Skip to main content
Version: Next

Recover Contrast Coordinator

This step describes how the Contrast Coordinator can be recovered after a restart.

Applicability

This step is necessary only when the Coordinator needs to be restarted.

Prerequisites

  1. A running Contrast deployment

How-to

This page guides you through the process of connecting to the Coordinator and restoring its state.

Connect to the Contrast Coordinator

The released Coordinator resource includes a LoadBalancer definition we can use.

coordinator=$(kubectl get svc coordinator -o=jsonpath='{.status.loadBalancer.ingress[0].ip}')
Port-forwarding of Confidential Containers

kubectl port-forward uses a Container Runtime Interface (CRI) method that isn't supported by the Kata shim. If you can't use a public load balancer, you can deploy a port-forwarding pod to relay traffic to a Contrast pod:

apiVersion: v1
kind: Pod
metadata:
name: port-forwarder-coordinator
spec:
containers:
- name: port-forwarder
image: alpine/socat
args:
- -d
- TCP-LISTEN:1313,fork
- TCP:coordinator:1313
resources:
requests:
memory: 50Mi
limits:
memory: 50Mi

Upstream tracking issue: https://github.com/kata-containers/kata-containers/issues/1693.

Recovery

If the Contrast Coordinator restarts, it enters recovery mode and waits for an operator to provide key material. For demonstration purposes, you can simulate this scenario by deleting the Coordinator pod.

kubectl delete pod -l app.kubernetes.io/name=coordinator

Kubernetes schedules a new pod, but that pod doesn't have access to the key material the previous pod held in memory and can't issue certificates for workloads yet. You can confirm this by running verify again, or you can restart a workload pod, which should stay in the initialization phase. However, you can recover the Coordinator using the secret seed and the seed share owner key in your working directory.

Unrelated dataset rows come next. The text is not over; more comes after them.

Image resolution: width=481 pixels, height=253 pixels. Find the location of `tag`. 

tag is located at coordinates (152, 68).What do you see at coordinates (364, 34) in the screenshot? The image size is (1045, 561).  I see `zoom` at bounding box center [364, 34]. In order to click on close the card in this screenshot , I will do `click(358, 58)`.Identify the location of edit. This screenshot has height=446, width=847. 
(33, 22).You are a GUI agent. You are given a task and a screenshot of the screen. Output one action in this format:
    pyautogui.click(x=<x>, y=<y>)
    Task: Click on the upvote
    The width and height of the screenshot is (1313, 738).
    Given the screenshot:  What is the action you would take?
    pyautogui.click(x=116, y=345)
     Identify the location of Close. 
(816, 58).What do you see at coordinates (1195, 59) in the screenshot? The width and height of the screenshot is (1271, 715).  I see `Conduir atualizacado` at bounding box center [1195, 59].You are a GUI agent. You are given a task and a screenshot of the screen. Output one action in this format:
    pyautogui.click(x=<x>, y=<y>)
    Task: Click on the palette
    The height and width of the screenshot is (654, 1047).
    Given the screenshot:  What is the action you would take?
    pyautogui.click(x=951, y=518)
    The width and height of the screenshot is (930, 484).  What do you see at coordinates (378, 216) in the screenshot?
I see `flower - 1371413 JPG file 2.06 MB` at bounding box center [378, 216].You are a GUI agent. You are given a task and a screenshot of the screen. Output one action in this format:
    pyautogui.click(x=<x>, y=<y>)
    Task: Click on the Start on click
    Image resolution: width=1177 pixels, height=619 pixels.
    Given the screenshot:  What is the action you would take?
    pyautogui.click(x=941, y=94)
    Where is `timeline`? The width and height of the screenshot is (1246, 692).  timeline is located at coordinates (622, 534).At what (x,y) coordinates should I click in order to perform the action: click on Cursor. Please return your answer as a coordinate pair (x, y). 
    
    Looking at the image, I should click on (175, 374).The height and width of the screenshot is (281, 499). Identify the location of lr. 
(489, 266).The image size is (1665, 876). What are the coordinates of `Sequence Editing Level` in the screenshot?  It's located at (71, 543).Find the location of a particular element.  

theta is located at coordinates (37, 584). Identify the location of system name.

contrast recover -c "${coordinator}:1313"

Now that the Coordinator is recovered, all workloads should pass initialization and enter the running state. You can now verify the Coordinator again, which should return the same manifest you set before.

warning

The recovery process invalidates the mesh CA certificate: existing workloads won't be able to communicate with workloads newly spawned. All workloads should be restarted after the recovery succeeded.